EXERCISES:
**A.** List every person the post about Robert McNamara mentions by name.
**B.** From the post about Robert McNamara, return the passage between "Rumsfeld was far" and "the local library).", inclusive, copied word for word.

ARTICLE:
====
Monday, July 06, 2009

He Should Have Stuck To Making Cars

I heard someone, on television, I believe, say that he was our generations' Donald Rumsfeld.

Not quite.

Rumsfeld was far more evil and sadistic, however, equally incompetent

Robert McNamara died today, age 93, the Big Cheese of the Vietnam War, both Kennedy's, and Johnson's Secretary of Defense, the architect of our pouring troops into the needless war.



I don't have a lot to offer.

He came close to making my life hell.

I registered for the draft, nearly a year after I was mandated to, and only because my parents were aghast I hadn't, my WWII Navy veteran father driving me to the draft office.

I sweated it out for a year, before the Selective Service Draft was ended (while I researched Canada at the local library).

We had four guys from the neighborhood come home in body bags (all under the age of 22), and more-than-a-handful returned as junkies, more fucked up than when they left (which, for a few, that was truly unfathomable - and frightening)
====
STORED DATA:
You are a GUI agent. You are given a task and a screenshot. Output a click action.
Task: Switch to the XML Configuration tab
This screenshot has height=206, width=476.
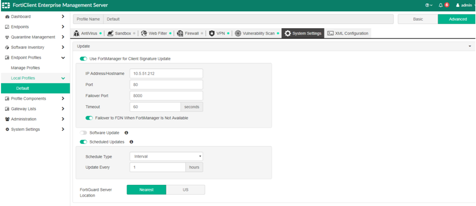[x=348, y=33]
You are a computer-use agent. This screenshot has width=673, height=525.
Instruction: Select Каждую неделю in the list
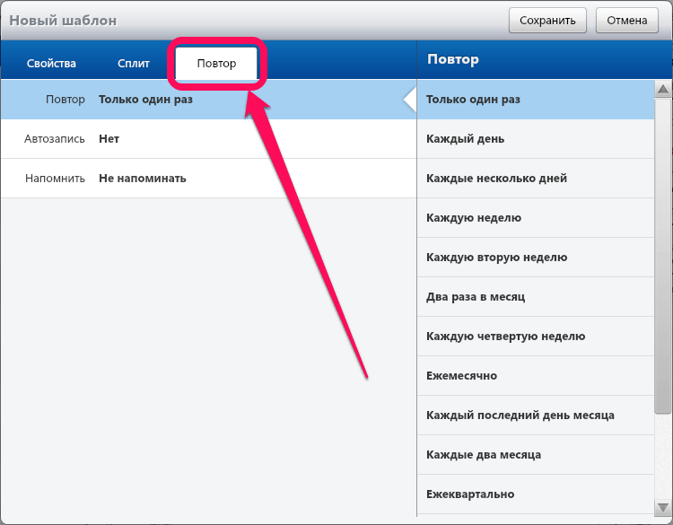[x=535, y=218]
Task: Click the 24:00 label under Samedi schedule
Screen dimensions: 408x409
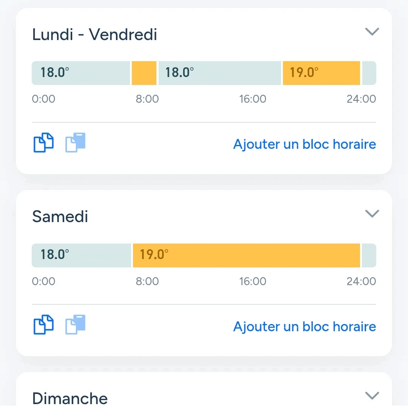Action: tap(362, 281)
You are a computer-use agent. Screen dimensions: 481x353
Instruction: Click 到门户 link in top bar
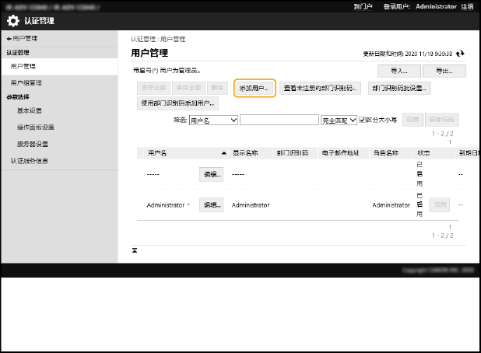[363, 5]
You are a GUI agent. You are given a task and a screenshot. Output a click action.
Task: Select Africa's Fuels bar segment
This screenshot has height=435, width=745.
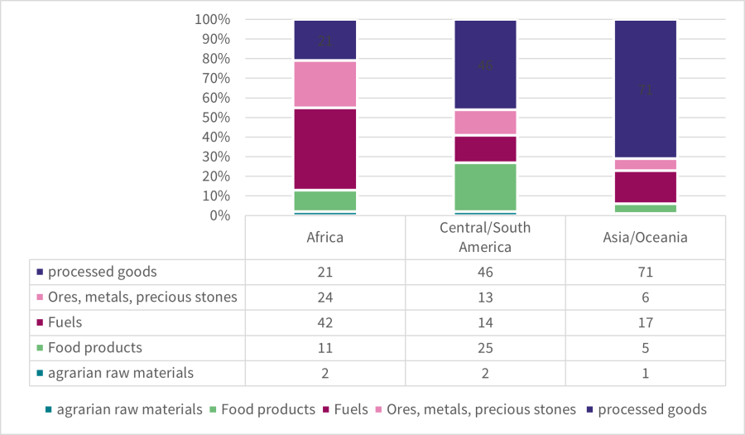tap(325, 149)
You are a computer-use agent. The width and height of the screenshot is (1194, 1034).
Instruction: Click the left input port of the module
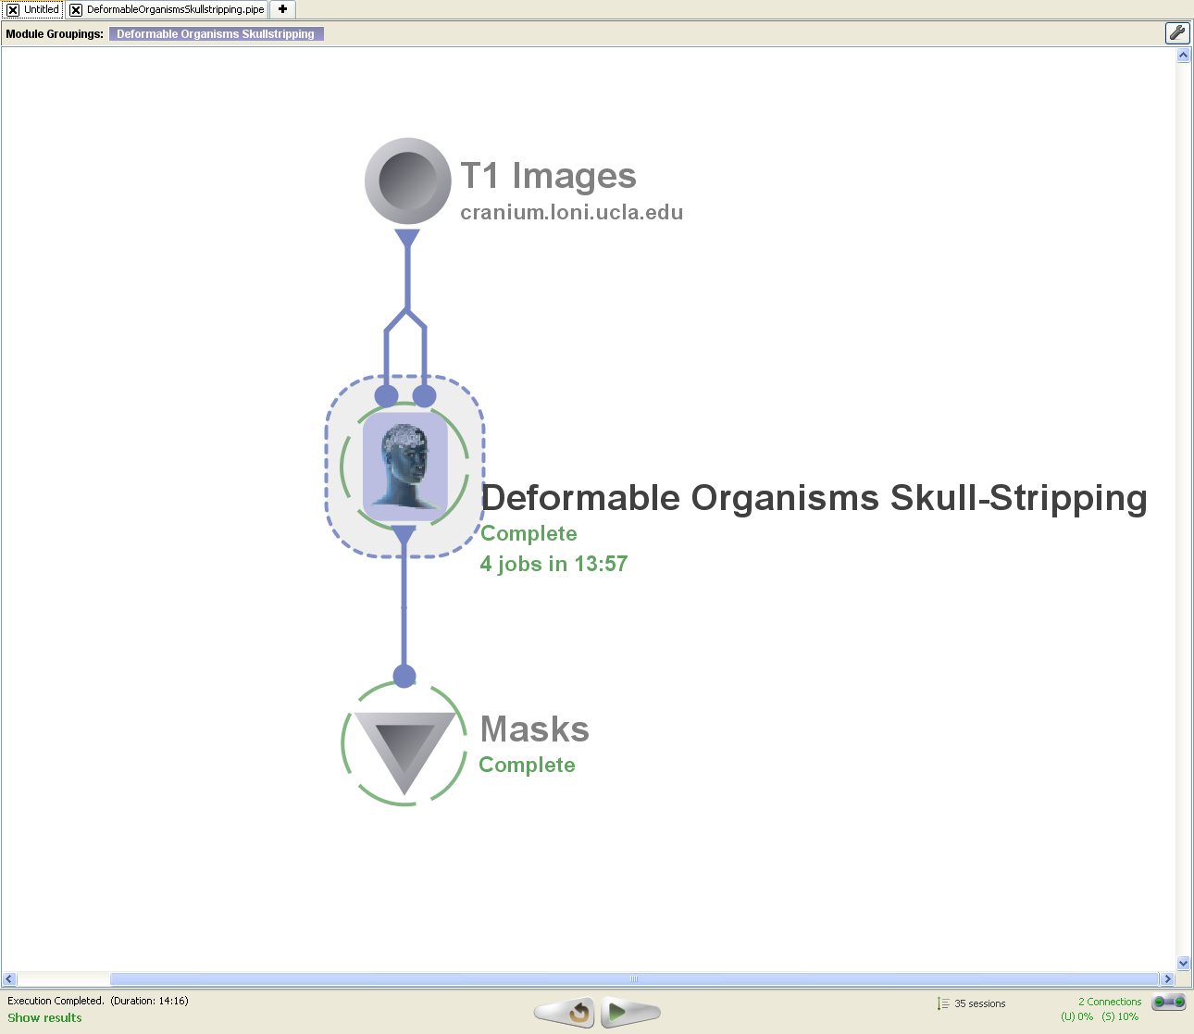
====
PER-TASK ANSWERS:
**A.** Donald Rumsfeld, Robert McNamara, Kennedy, Johnson

**B.**
Rumsfeld was far more evil and sadistic, however, equally incompetent

Robert McNamara died today, age 93, the Big Cheese of the Vietnam War, both Kennedy's, and Johnson's Secretary of Defense, the architect of our pouring troops into the needless war.



I don't have a lot to offer.

He came close to making my life hell.

I registered for the draft, nearly a year after I was mandated to, and only because my parents were aghast I hadn't, my WWII Navy veteran father driving me to the draft office.

I sweated it out for a year, before the Selective Service Draft was ended (while I researched Canada at the local library).